The results of the observational studies of statins and aspirin in COVID-19 were not replicated in our clinical trial. One possible explanation for the discrepant findings could be inherent unknown confounders that bias observational studies and are eliminated in a randomised trial. Secondly, it is possible that the low event rates lead to a lack of power in the trial to detect the therapeutic efficacy of the intervention. The levels of inflammatory markers and troponin at baseline were lower than that reported in patients with severe COVID-19 indicating that the severity of the illness was mild to moderate. Thus, it is still possible that in cohorts with higher risk, these drugs may be useful as seen by the lowering of inflammatory marker IL-6 among patients on aspirin and the combination of aspirin and atorvastatin. However, this should be considered exploratory given the number of tests done. Another reason for the disparity could be that many of the observational trials showed benefit in patients with pre-hospitalisation use of aspirin and statin while we excluded these patients and added the drugs de-novo. Potentially, the effects of aspirin and statins could kick in early in preventing deterioration with prior use, while not being so useful once the effects of SARS-CoV-2 infection have already set in. However, this would be conjectural as the worst deterioration in COVID-19 happens during the cytokine storm which usually occurs a few days after the onset of symptoms.

Compared to the RECOVERY trial, our study examined the role of statins and aspirin in preventing clinical deterioration in patients with lesser severity of illness. The median time of randomisation since symptom onset was earlier at 6 days (IQR 4–8 days). The levels of inflammatory biomarkers were lower than that reported in patients with severe COVID-19. A relatively smaller number of patients were receiving LMWH and steroid at the time of randomisation. Patients with a WHO ordinal scale above 5 were excluded from our study. On the contrary, one-third of the patients in RECOVERY received respiratory support with NIV or invasive mechanical ventilation.

There were no significant adverse effects noted with the use of either of these drugs and they were safe to use in COVID-19 patients.

The strengths of our study include this being the first randomised controlled study to assess the efficacy of aspirin and statins in COVID-19, early recruitment at a median interval of 6 days (IQR 4–8 days) after the onset of symptoms, study of biochemical markers of inflammation and myocardial injury, and assessment with a clinically relevant ordinal scale.

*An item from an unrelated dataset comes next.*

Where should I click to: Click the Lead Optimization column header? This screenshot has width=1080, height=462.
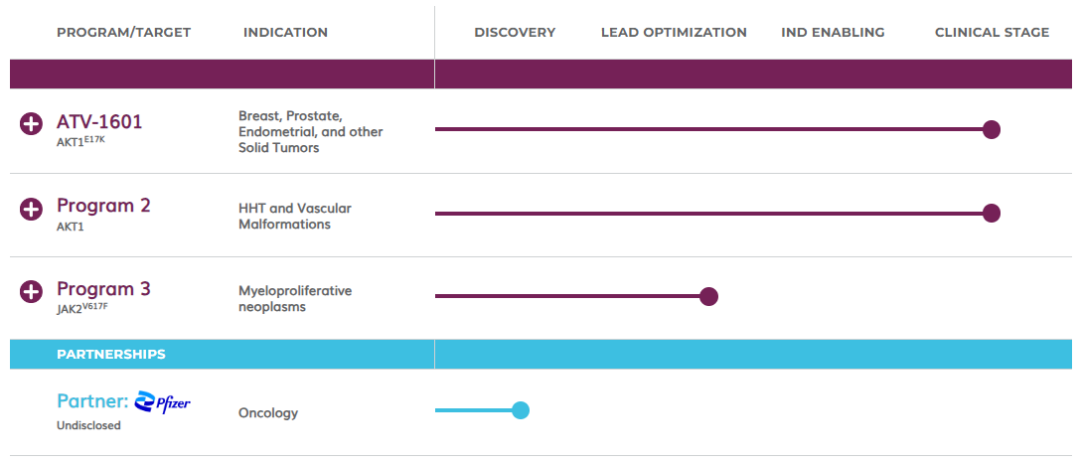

The trial has several limitations. Some of these were related to logistic challenges like restricted access of research staff, limited access to day-to-day medical records, challenges in accessing past records of the patients, etc. This led to few ineligible patients getting randomised and a considerable number of participants not receiving the allocated study drug after randomisation. We tried to overcome this by doing ‘per-protocol’ and ‘as-treated’ analysis which revealed results similar to the modified ITT analysis. Another major limitation already discussed is the low event rate in the trial and lack of generalisability to patients with severe disease. Additionally, outcome ascertainment was limited to 10 days after randomization to facilitate the dissemination of findings. Also, the intent was to target the critical initial stages of inflammatory cascades (generally within 9–12 days after the onset of symptoms) that may initiate the cytokine storm. The short duration of treatment and follow-up precluded assessment of atherothrombotic risk associated with COVID that seems to persist for up to one year after infection.

Conclusion

Among adults hospitalised with mild to moderate COVID-19 infection, the addition of aspirin, atorvastatin, or a combination of the two to the standard treatment did not prevent clinical deterioration. Aspirin and the combination of aspirin and atorvastatin did lead to reduction in serum IL-6 levels.